Help needed from trade, business and workplace reporters re: e-discovery planning

By Patrick Eitenbichler


We read a lot in the press about e-discovery technologies and the business risks and challenges associated with responding to litigation requests.  The issues around capturing, archiving and managing content like email is widespread, in large part because of the attention garnered by compliance and government regulations from the Federal Rules of Civil Procedure and Freedom of Information.


What we aren’t seeing much of in the mainstream IT trades is advice and learnings from the trenches that isn’t purely technology focused.
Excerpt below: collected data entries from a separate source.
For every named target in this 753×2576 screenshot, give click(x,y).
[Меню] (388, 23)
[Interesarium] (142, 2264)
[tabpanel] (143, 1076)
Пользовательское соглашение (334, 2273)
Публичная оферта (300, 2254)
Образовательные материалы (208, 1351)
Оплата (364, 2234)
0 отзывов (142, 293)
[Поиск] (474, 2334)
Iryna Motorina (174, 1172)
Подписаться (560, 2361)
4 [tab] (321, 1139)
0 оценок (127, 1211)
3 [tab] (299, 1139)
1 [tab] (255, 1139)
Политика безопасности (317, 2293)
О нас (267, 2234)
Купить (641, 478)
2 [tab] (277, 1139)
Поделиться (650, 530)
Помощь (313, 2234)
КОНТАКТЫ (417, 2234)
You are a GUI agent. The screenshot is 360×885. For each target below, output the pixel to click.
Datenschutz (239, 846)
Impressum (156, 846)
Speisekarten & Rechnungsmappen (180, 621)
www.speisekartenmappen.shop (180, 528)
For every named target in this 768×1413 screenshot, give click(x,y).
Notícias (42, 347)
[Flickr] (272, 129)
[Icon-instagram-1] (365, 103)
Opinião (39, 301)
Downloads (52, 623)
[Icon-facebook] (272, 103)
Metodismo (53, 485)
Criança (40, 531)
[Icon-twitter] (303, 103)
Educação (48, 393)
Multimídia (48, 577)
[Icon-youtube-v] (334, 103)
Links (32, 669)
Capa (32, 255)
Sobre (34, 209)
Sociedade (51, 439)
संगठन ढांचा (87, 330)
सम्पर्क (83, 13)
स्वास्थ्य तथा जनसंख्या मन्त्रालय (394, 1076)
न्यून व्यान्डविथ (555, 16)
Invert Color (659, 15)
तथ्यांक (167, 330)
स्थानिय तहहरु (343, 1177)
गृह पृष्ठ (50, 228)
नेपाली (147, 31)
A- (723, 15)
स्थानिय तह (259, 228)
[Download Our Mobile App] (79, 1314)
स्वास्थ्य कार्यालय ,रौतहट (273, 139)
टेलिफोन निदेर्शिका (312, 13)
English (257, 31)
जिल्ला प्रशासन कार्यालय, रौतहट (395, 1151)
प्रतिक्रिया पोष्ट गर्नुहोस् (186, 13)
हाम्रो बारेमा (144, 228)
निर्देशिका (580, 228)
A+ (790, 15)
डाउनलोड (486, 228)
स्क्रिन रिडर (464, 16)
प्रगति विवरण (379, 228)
Creating a proactive regulatory governance strategy is as much about the cultural implications and pressures placed on the current workforce as it is about how to select the best ‘widget’ that meets customer demands.


IT people, records managers and legal people have not traditionally worked side by side.  They don’t typically speak the same language.  Just like the 90s forced business and IT types to align priorities, the e-discovery market is creating a new wave of needs for cross-business functional areas to communicate, partner and come together to form integrated plans.


Companies need best practices from those leading the pack in breaking down these organizational silos.


Living in a highly litigious environment is a reality we aren’t going to escape.  Issues like overcoming functional role stereotypes, enlisting the help of project management professionals, ‘meet and confer’ intermediaries, regional implications of legislation and compliance demands, and specialized training for e-discovery planning have not yet been exposed to the fullest by mainstream media.


I’d love to see more trade, business and even workplace reporters cover the changing roles of organizations as they attempt to do cross-functional proactive e-discovery planning.